Dossier : IMM-330-04

Référence : 2004 CF 1494

Ottawa (Ontario), ce 29ième jour d'octobre 2004

Présent :          L'HONORABLE JUGE SIMON NOËL

ENTRE :

                                                              MALIKA BELANI

                                                                                                                                   Demanderesse

                                                                             et

                     LE MINISTRE DE LA CITOYENNETÉ ET DE L'IMMIGRATION

                                                                             

                                                                                                                                          Défendeur

                                MOTIFS DE L'ORDONNANCE ET ORDONNANCE

[1]                Il s'agit d'une demande de contrôle judiciaire à l'encontre d'une décision de la Section de la protection des réfugiés (le « tribunal » ) de la Commission de l'immigration et du statut de réfugié ( « CISR » ), rendue le 29 décembre 2003, refusant à la demanderesse le statut de réfugiée au sens de la Convention. La demanderesse demande que cette Cour décerne un bref de certiorari afin d'annuler la décision et ordonne la tenue d'une nouvelle audience devant un panel différemment constitué et ce, d'une façon compatible avec les motifs de la décision qui sera rendue en l'instance.


QUESTION EN LITIGE

[2]                Est-ce que le tribunal a erré soit en fondant sa décision sur une conclusion de fait erronée, soit en agissant d'une autre façon contraire à la loi, en rendant sa décision?

CONCLUSION

[3]                Pour les motifs mentionnés ci-dessous, je réponds à cette question par l'affirmative.

LES FAITS

[4]                La demanderesse, Malika Belani (Mlle Belani, ou la « demanderesse » ), est citoyenne d'Algérie qui revendique l'asile en raison de son appartenance à un groupe social particulier, soit celui d'une femme victime de violence conjugale et sujette aux crimes d'honneur. Mlle Belani dit craindre de retourner en Algérie puisqu'elle a peur que sa famille la tue étant donné qu'elle a perdu sa virginité lors d'un viol commis par son futur mari aux États-Unis lorsqu'elle y est venue pour le marier.

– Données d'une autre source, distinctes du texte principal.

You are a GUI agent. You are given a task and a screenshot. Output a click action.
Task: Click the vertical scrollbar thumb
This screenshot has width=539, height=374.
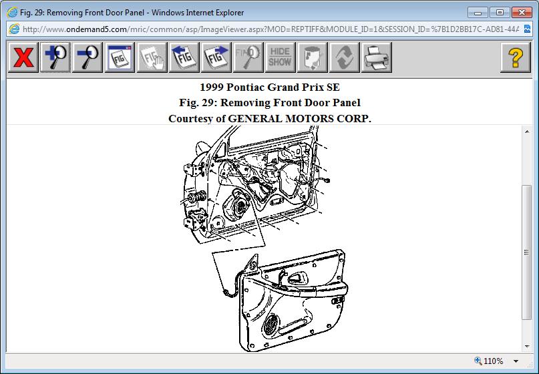point(527,254)
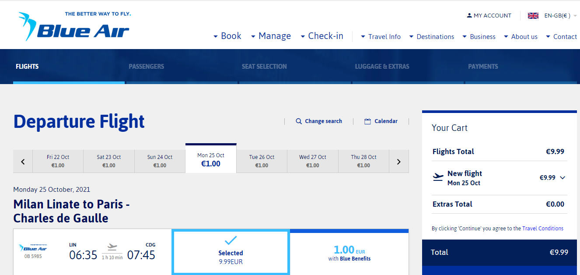This screenshot has height=275, width=580.
Task: Click the UK flag language icon
Action: pos(533,16)

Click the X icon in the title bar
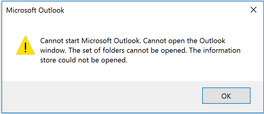pyautogui.click(x=253, y=10)
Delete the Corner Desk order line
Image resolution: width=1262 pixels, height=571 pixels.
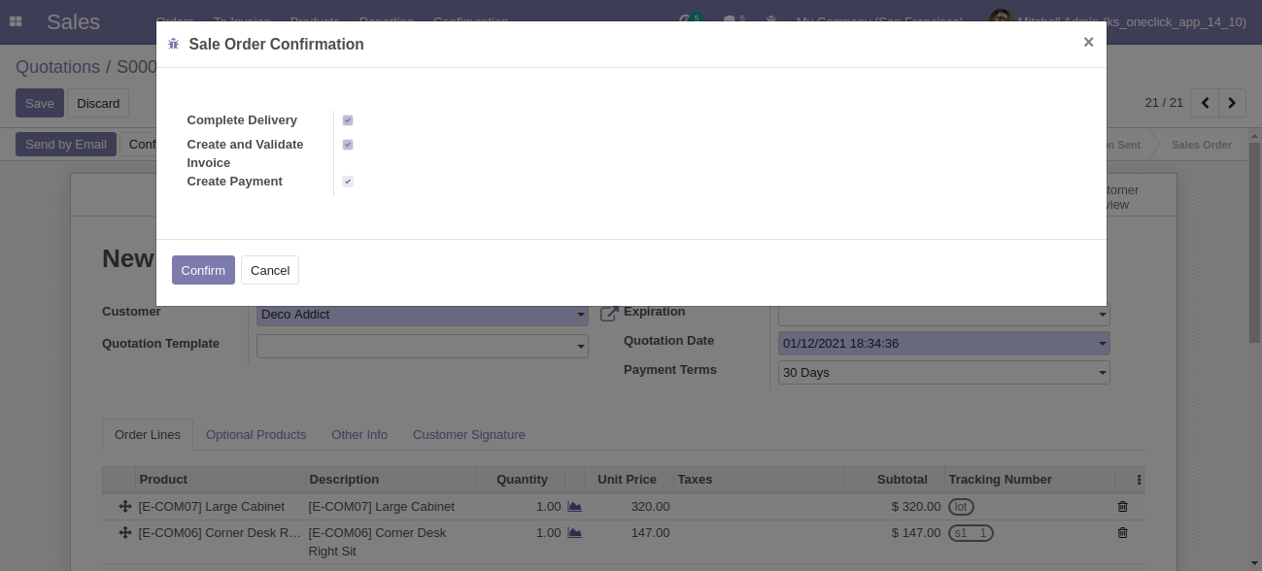click(x=1123, y=532)
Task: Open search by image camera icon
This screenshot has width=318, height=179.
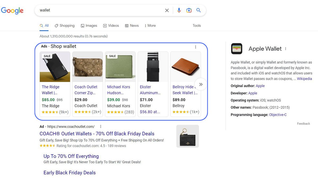Action: click(189, 10)
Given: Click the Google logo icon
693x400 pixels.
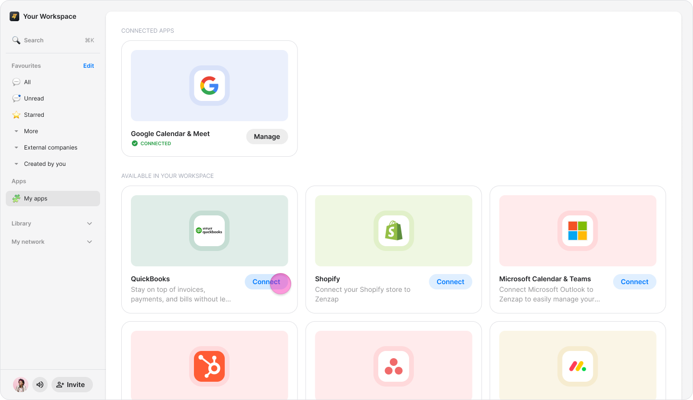Looking at the screenshot, I should pos(209,86).
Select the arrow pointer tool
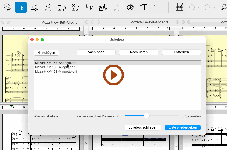Screen dimensions: 227x150 [7, 8]

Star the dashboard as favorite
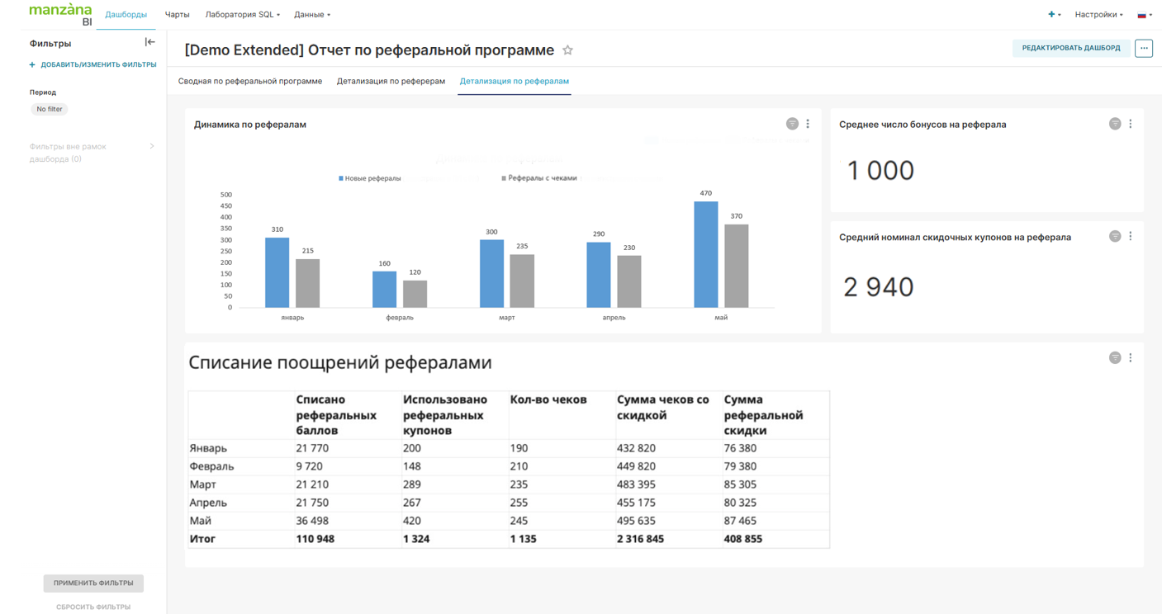coord(567,50)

[5]                Le 16 septembre 2000, Mlle Belani est partie à San Francisco aux États-Unis pour rejoindre son nouveau mari. Avant d'y aller, il y a eu lieu en Algérie la « fatiha » . La fatiha est une cérémonie religieuse dans la religion musulmane qui signifie le mariage religieux. Cependant, selon la demanderesse, le mariage doit être aussi enregistré (le mariage civil) avant que le couple ait des relations sexuelles. Mlle Belani et son nouvel époux avaient l'intention d'enregistrer leur mariage lors de l'arrivée de Mlle Belani aux États-Unis. Cela n'est jamais arrivé puisque dès son arrivée chez son mari, le mariage s'est vite détérioré .

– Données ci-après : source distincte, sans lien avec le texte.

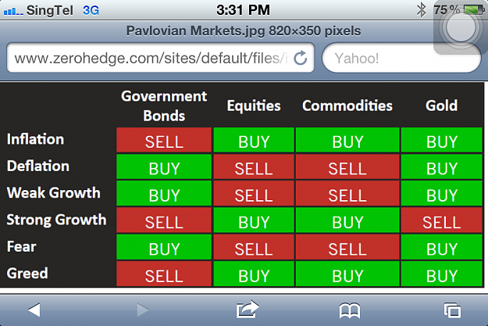
Task: Tap the Gold column header
Action: click(x=441, y=106)
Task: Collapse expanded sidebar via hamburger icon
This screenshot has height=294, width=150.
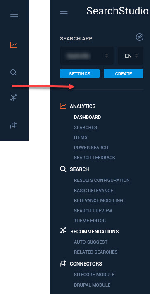Action: pyautogui.click(x=64, y=14)
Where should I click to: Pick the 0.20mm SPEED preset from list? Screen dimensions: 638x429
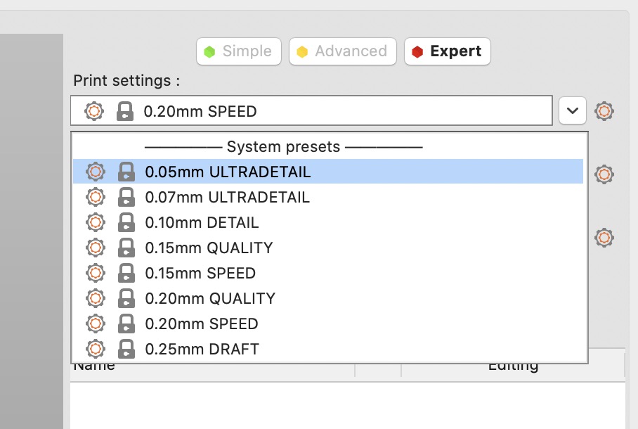coord(202,324)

[6]                Mlle Belani indique qu'après son arrivée aux États-Unis, son époux lui mettait de la pression pour avoir des relations sexuelles, ce qu'elle ne voulait pas avant l'enregistrement civil du mariage et elle allègue du même souffle que son mari l'aurait violé. Après le viol, Mlle Belani a fait la connaissance d'une jeune dame algérienne et elle est allée se réfugier chez elle pendant quelques mois. Son mari était très fâché qu'elle ait quitté la maison conjugale et lui a dit qu'il allait la dénoncer aux autorités américaines et qu'elle serait retournée en Algérie. Il a aussi téléphoné à la famille de Mlle Belani en Algérie pour leur dire qu'elle avait quitté la maison sans raison; sa famille était bouleversée et fâchée contre elle car elle avait apporté le déshonneur à la famille.

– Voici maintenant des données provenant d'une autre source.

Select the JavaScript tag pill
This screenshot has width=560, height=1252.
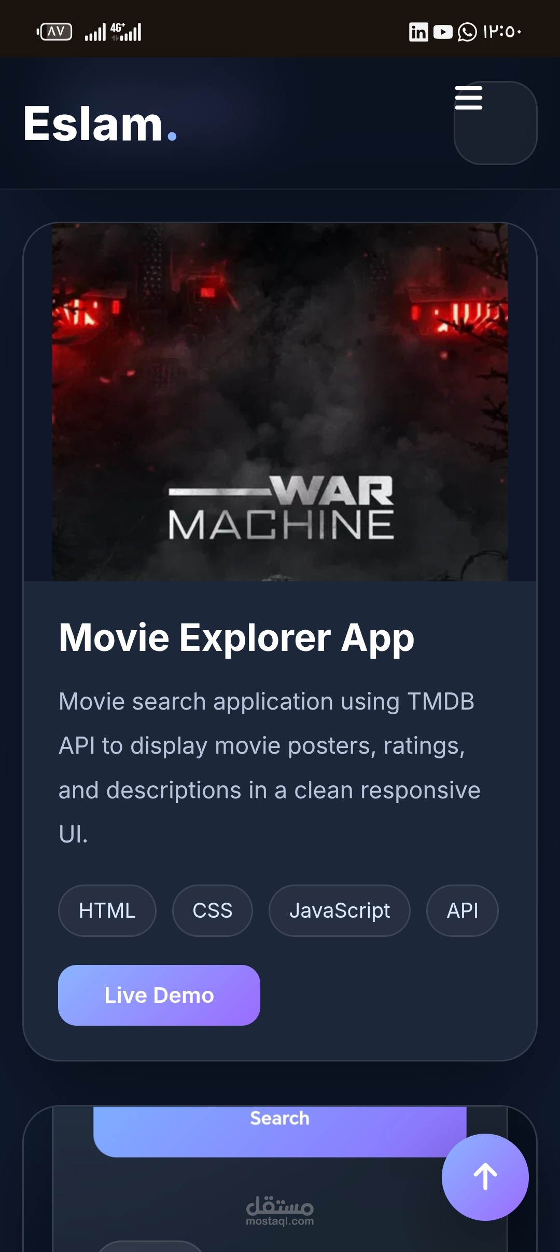point(340,910)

[7]                Sa soeur, Karima Belani (Karima), citoyenne canadienne, l'invite à venir la rejoindre au Canada. Malgré ce fait, ce n'est pas avant le 30 septembre 2002, c'est-à-dire deux ans après avoir subi le viol et quitté la maison conjugale que Mlle Belani arrive au Canada. Elle indique son intention de revendiquer le statut de réfugiée le 6 octobre 2002. Sa demande d'asile a été entendue le 4 décembre 2003.

DÉCISION CONTESTÉE

[8]                Le tribunal a trouvé la demanderesse non-crédible et en conséquence a jugé qu'il n'y avait pas lieu de faire droit à la revendication. Le tribunal a émis de sérieux doutes quant aux faits présentés.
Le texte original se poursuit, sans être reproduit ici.